▶ [EXERCISE DESCRIPTION] In the passage on balance sheet stress testing below, rewrite the paragraph that begins "Capital serves as the cornerstone" as a short bulleted list that keeps its main facts.

In addition to profit management, it is important to remember that stress testing your institution’s balance sheet is no longer an academic exercise! Beyond the risk-management applications, stressing the resiliency of capital and durability of liquidity should give your institution the confidence necessary to execute on strategies to improve performance and to stay ahead of your peers. It is of heightened importance to maintain focus on the four major balance sheet positions we discuss below.

Capital Assessment/Position

Capital serves as the cornerstone for all balance sheets, supporting growth, absorbing losses, and providing resources for seizing opportunities. Most importantly, capital serves as a last line of defense, protecting against risk of the known and the unknown. As we navigate this period of uncertainty over the next 12 to 24 months, capital will be tested. Rapid changes occurring within the economy are not entirely cyclical in nature; rather, structural shifts will develop as consumer behavior evolves and business operations adjust to a ‘next normal’. Knowing the ‘breaking points’ for your capital base in terms of growth, credit deterioration, and a combination of these factors will serve your institution well for the Board and regulators.

Liquidity Assessment/Position

At Taylor Advisors, we have a saying, “Asset quality deterioration leads to capital erosion which leads to liquidity evaporation”. With institutions reporting record deposit growth and cash balances swelling, understanding how access to a variety of funding sources can change given asset quality deterioration or capital pressure is critical to evaluating the adequacy of your comprehensive liquidity position. Furthermore, stress testing your profile for a variety of scenarios (including falling below “well capitalized”) should help to give further confidence to execute strategies to protect the margin.

Interest Rate Risk Assessment/Position

In today’s ultra-low rate environment, pressure on earning asset yields is compounded by funding costs already nearing historically low levels. Excess cash is expensive and significant asset-sensitivity represents an opportunity cost as the Fed and the market forecast a low rate environment for the foreseeable future. Focus on adjusting your asset mix, not only to improve your earnings today, but to sustain it with higher, stable earning asset yields over time. Additionally, revisit critical model assumptions including loan reinvestment rate floors to ensure that your assumptions are reflective of actual pricing and rates down deposit beta assumptions as they may be too high for certain deposit categories.

▶ [SUPPLIED MATERIAL]
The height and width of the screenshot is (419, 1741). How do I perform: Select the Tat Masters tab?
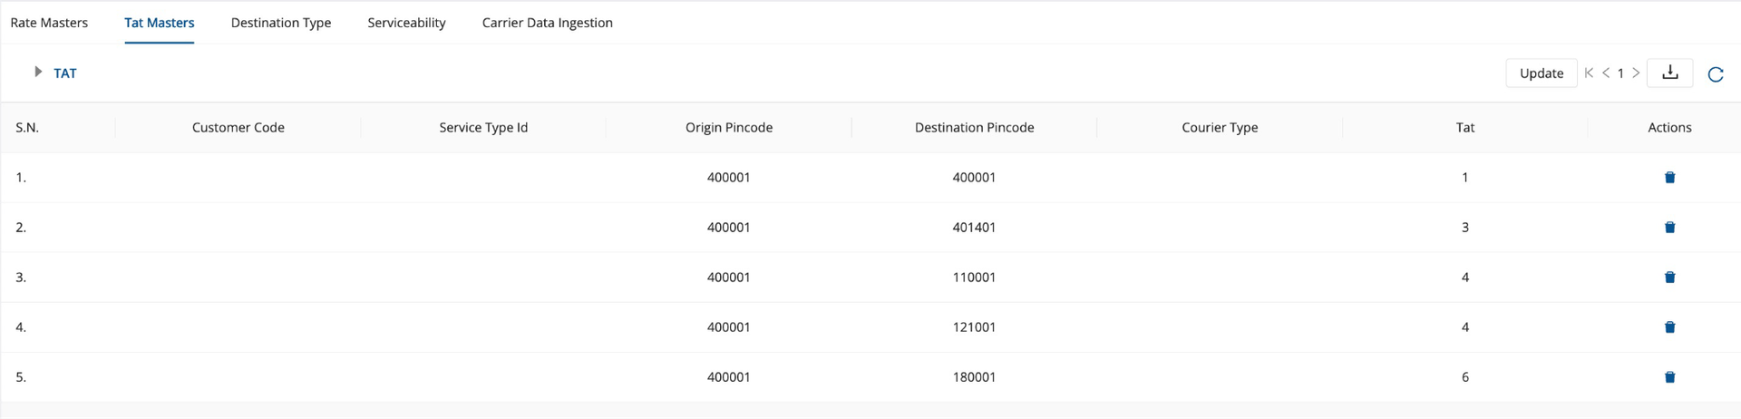pyautogui.click(x=160, y=23)
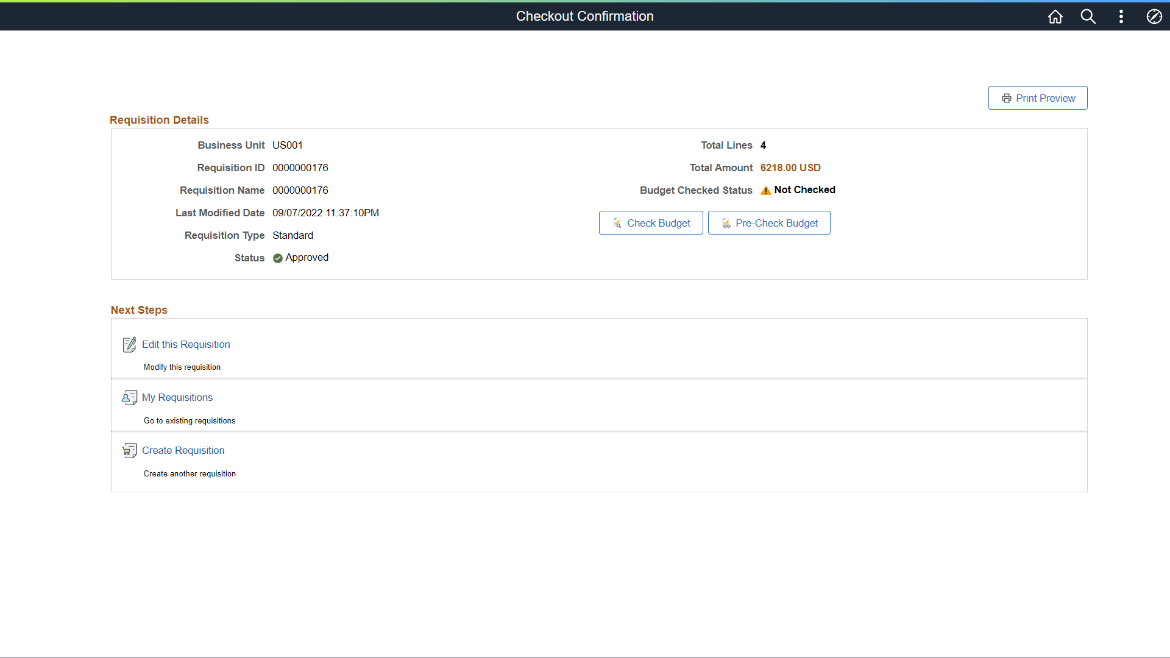Go to My Requisitions
1170x658 pixels.
(177, 397)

▶ [RESULT FOR THIS EXERCISE]
- Capital is the cornerstone of every balance sheet: it supports growth, absorbs losses, and provides resources to seize opportunities.
- Above all, it is the last line of defense against known and unknown risks.
- Capital will be tested during the uncertainty of the next 12 to 24 months.
- The economy's rapid changes are not purely cyclical; structural shifts will come as consumer behavior evolves and businesses adjust to a "next normal."
- Knowing capital's breaking points under growth, credit deterioration, or both will serve the institution well with its Board and regulators.